The offer comes as leaders of the Gulf States doubt Israel’s keenness to enter in negotiations with Palestine.
Tel Aviv is mulling plan to move the Israeli capital to Jerusalem; an idea backed by Washington, which also indicated that it would move its embassy to the holy city.
Palestinians are planning to make the Eastern part of the city the future capital of the Palestinian state.
To lure Israel to move towards peace, the Gulf States have proposed a series of incentives including lifting of trade bans, direct telecommunication, the Wall Street Journal has learned.
The Gulf States also promised to allow Israeli aircraft to overfly their countries, issue visas to Israeli sports teams and trade delegations for events in Arab states and opening the region for Israeli trade and business. Israel in return will freeze settlement projects in the West Bank and end the decade-long blockade on Hamas-ruled Gaza.
According to the American media, the offer is “outlined in an unreleased discussion paper shared among the Gulf States. Saudi Arabia and the United Arab Emirates (UAE) are said to be the main authors of the paper.
A senior Arab official familiar with the offer told the American media that “Israel is no long an enemy but a potential opportunity.”

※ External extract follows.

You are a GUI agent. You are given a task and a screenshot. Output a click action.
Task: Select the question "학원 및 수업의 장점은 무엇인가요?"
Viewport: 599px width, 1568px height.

Israel officially enjoys ties with only two Arab countries; Jordan and Egypt. Ties between the Jewish state and the Gulf States have warmed up given the growing influence of Iran in the region and the terror threat by the Islamic State group (IS).
Israel has been sharing secret intelligence mainly with Saudi Arabia and UAE.
Israel’s energy minister Yuval Steinitz who made a secret visit to UAE to discuss regional issues last year told the Wall Street Journal that things have greatly improved between the Arab countries and Israel.
He also pointed out that Israeli technology, including for surveillance, is being shared with Saudi Arabia and the UAE, Times of Israel reports.
“Israel has developed cutting-edge technology that allows us to detect terrorist plots in advance,” he said.
“This enables us to help moderate Arab governments protect themselves.”
His comments were backed by director-general of Israel’s Intelligence Ministry Chagai Tzuriel who indicated that a lot is being done behind the scenes.
“There’s a gap between what’s on the table and what’s under the table,” he said.
“Everyone understands that when you look at the long run, the deeper relationships are going to be in the civilian area: energy, water, agriculture, medicine, transportation.”